**EXERCISE REQUIREMENTS:** Give every line of the data below as a Markdown table with the columns "Row" and "Line", numbering the rows in order and leaving out blank lines. Leave the pictures out.

**AVAILABLE RECORDS:**
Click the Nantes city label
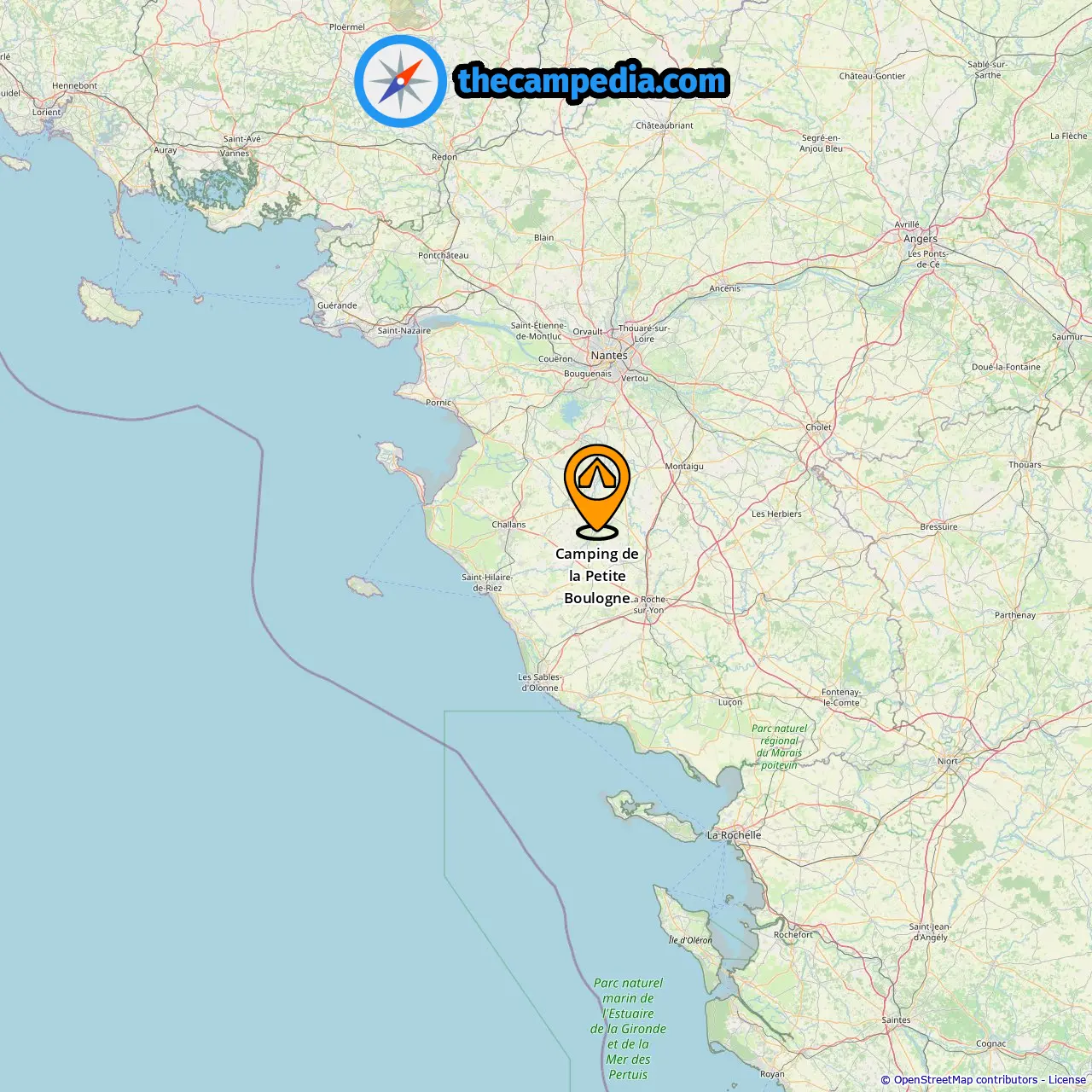This screenshot has width=1092, height=1092. click(x=609, y=355)
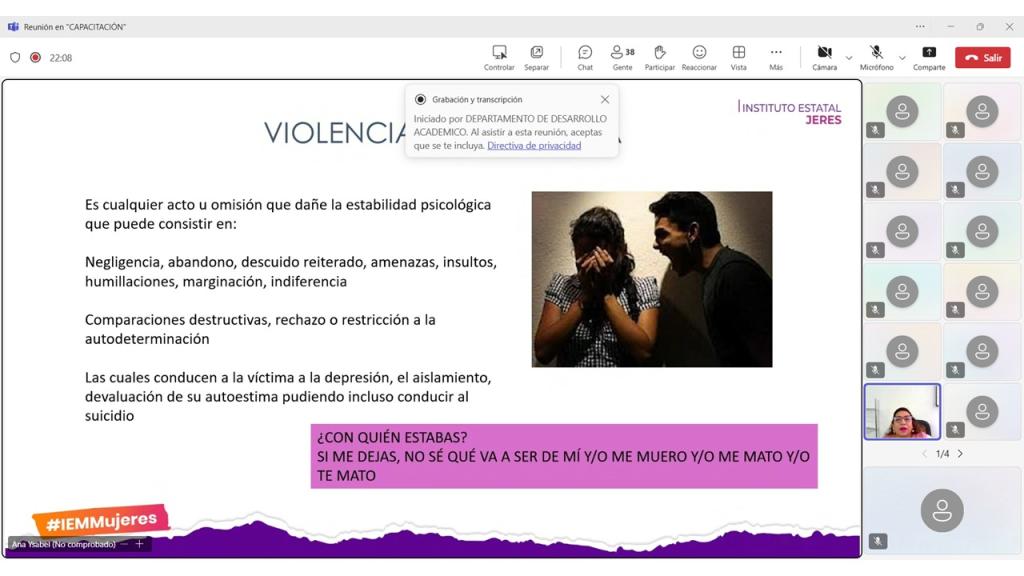Screen dimensions: 1024x576
Task: Show the Gente participants list
Action: click(x=622, y=57)
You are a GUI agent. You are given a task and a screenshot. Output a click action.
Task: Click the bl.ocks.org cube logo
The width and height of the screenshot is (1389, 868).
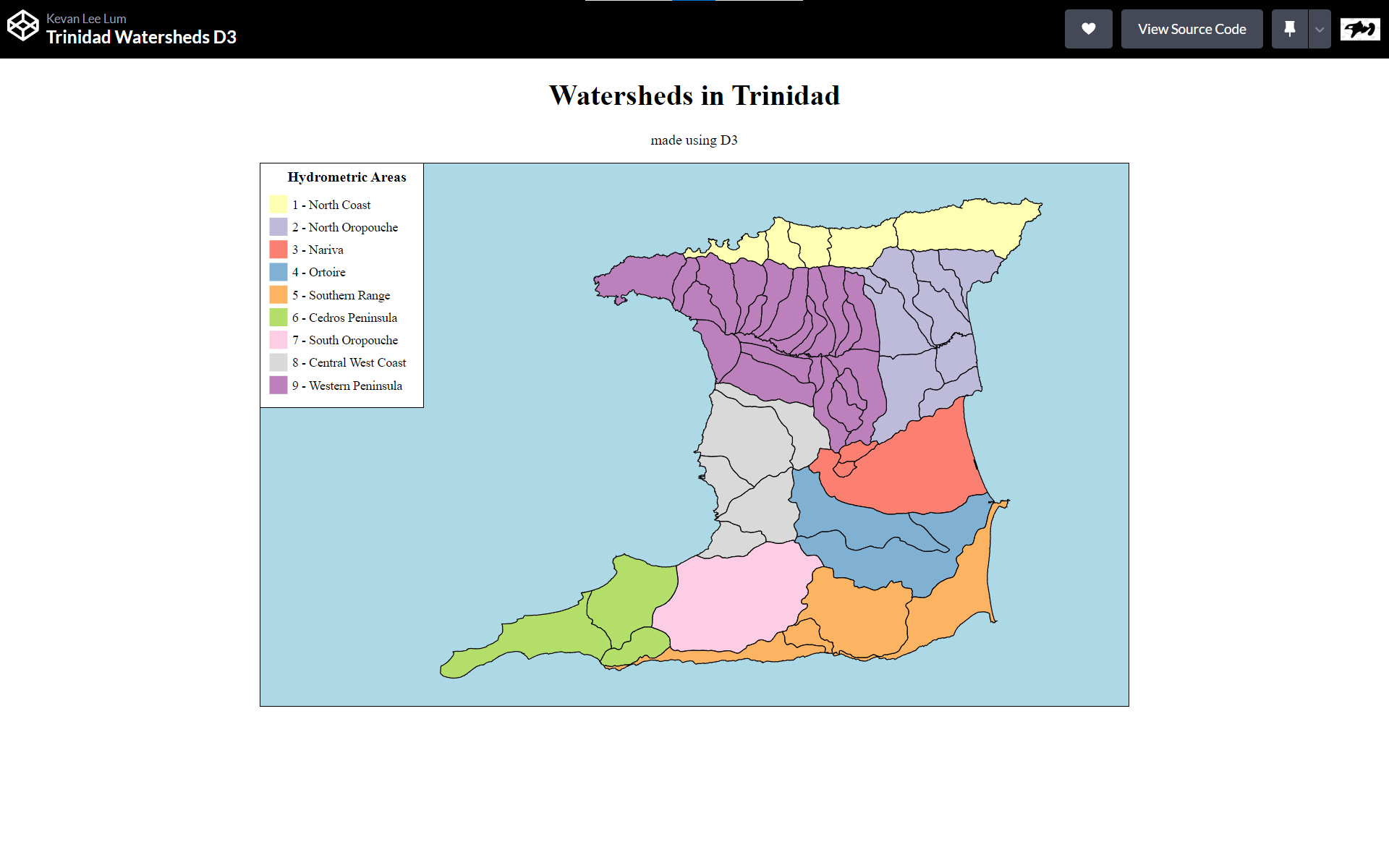point(22,25)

**EXERCISE OUTPUT:**
| Row | Line |
|---|---|
| 1 | Click the Nantes city label |
| 2 | This screenshot has width=1092, height=1092. click(x=609, y=355) |
| 3 | Screen dimensions: 1024x576 |
| 4 | Task: Show the Gente participants list |
| 5 | Action: click(x=622, y=57) |
| 6 | You are a GUI agent. You are given a task and a screenshot. Output a click action. |
| 7 | Task: Click the bl.ocks.org cube logo |
| 8 | The width and height of the screenshot is (1389, 868). |
| 9 | point(22,25) |